Prix à la consommation : ce plafonnement des prix en trompe l’œil du gouvernement

LE COFFRET

Autour des opérateurs économiques intervenant dans la chaîne des prix, le gouvernement a procédé jeudi dernier à la signature d’un protocole d’accord pour une application optimale d’une nouvelle mercuriale. Concernant les prix de gros, demi-gros et détail de près d’une cinquantaine de produits alimentaires importés selon diverses catégories, cette nouvelle mercuriale peine d’ores et déjà à convaincre, étant donné que la plupart des prix édictés, sont ceux pratiqués sur le marché local depuis plusieurs mois.

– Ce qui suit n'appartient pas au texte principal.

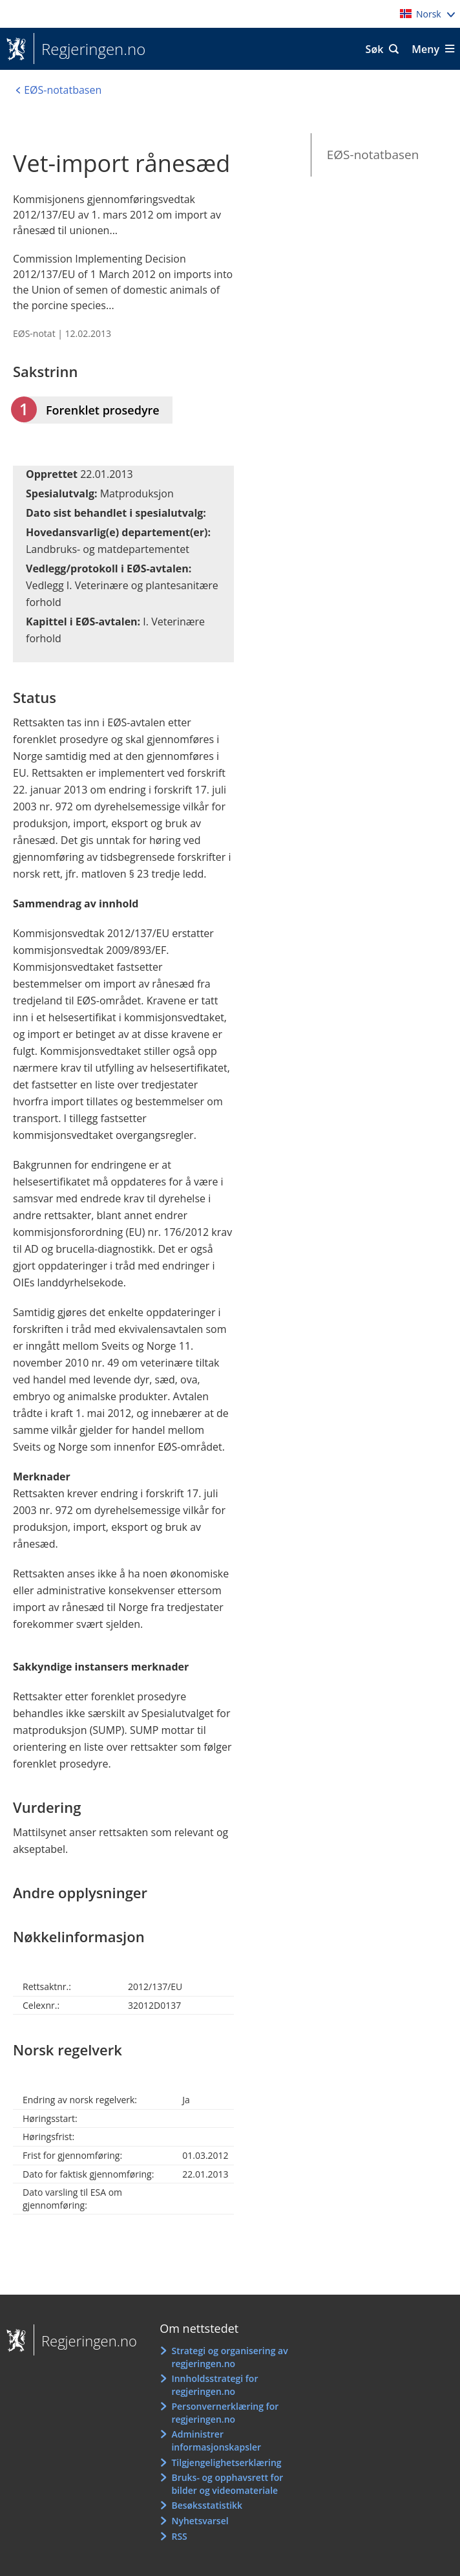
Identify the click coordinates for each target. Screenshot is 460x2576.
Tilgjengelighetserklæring (226, 2462)
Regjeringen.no (89, 49)
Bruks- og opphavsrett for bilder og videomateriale (227, 2483)
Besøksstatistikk (206, 2505)
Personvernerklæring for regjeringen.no (224, 2412)
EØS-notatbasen (373, 154)
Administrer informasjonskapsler (216, 2440)
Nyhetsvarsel (199, 2521)
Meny (425, 49)
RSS (179, 2536)
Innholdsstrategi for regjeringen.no (214, 2384)
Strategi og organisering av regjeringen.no (229, 2357)
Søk (375, 49)
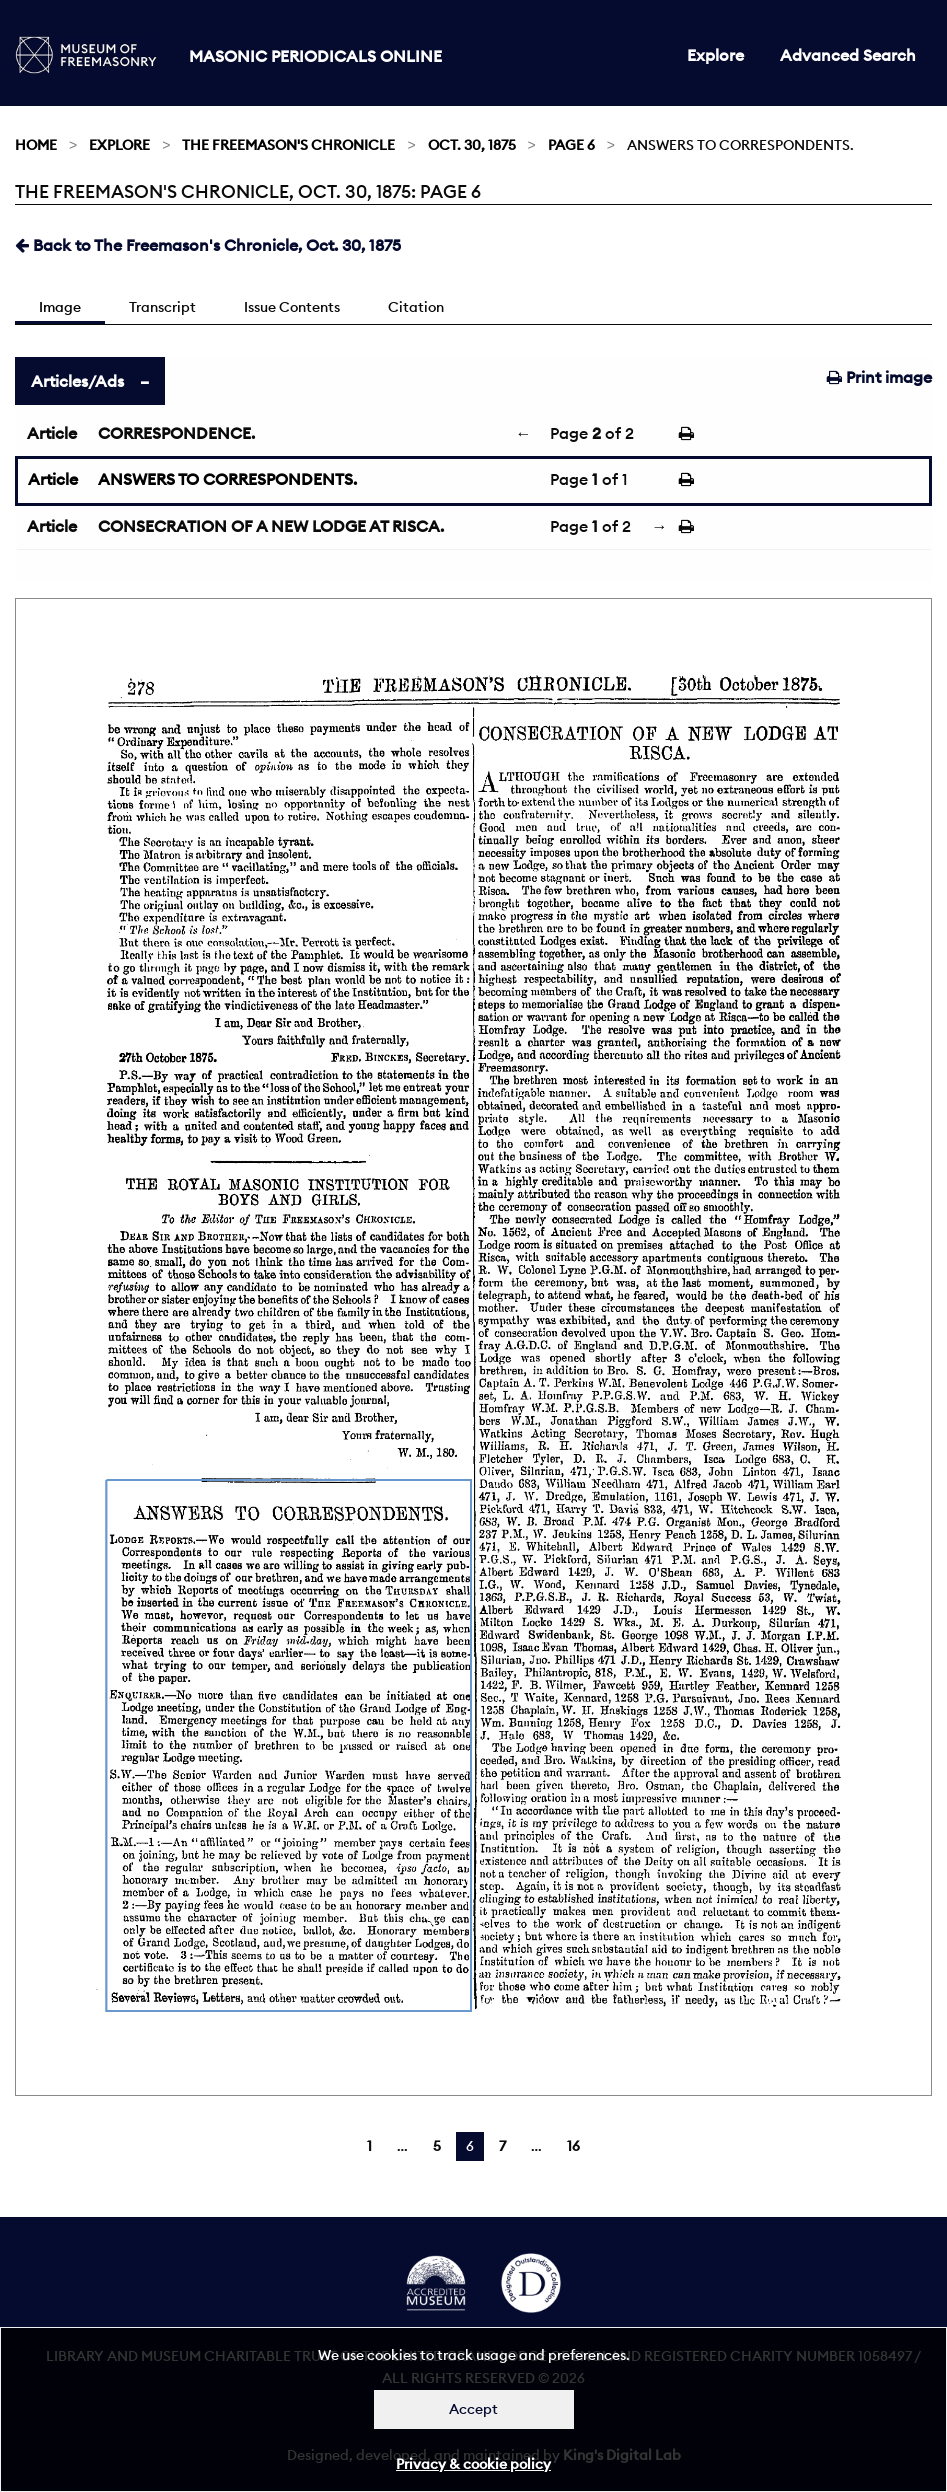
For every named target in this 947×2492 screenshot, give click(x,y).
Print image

Explications.

Les travaux de la commission interministérielle sur la vie chère qui ont débouché le 15 septembre dernier à l’immeuble Arambo, sur la signature d’un protocole d’accord entre le gouvernement et les opérateurs économiques, ont visiblement accouché d’une toute petite souris. Loin d’avoir permis de réguler une inflation galopante voire effrayante pour les ménages ces derniers mois, ces travaux ont surtout mis l’accent sur l’absence de volonté du gouvernement « d’apaiser les ménages » comme en témoigne la nouvelle mercuriale des prix.

En effet, s’arrimant aux prix pratiqués sur le marché par les opérateurs économiques sous fond d’hyper spéculation, et ce, depuis l’avènement de la covid-19, le gouvernement n’a fait qu’officialiser des tarifs loin d’être à la portée des ménages les plus défavorisés. Près de 1500 fcfa en moyenne pour le kg de poulet qui s’échangeait encore il y a quelques mois entre 950 et 1200 fcfa, 1700 fcfa en moyenne le kg de cotis de porc, 1300 fcfa en moyenne pour tout ce qui est cuisses de poulet, ailes, quarts avant, pilons de poulet. Des prix largement supérieurs à ceux pratiqués avant la covid-19.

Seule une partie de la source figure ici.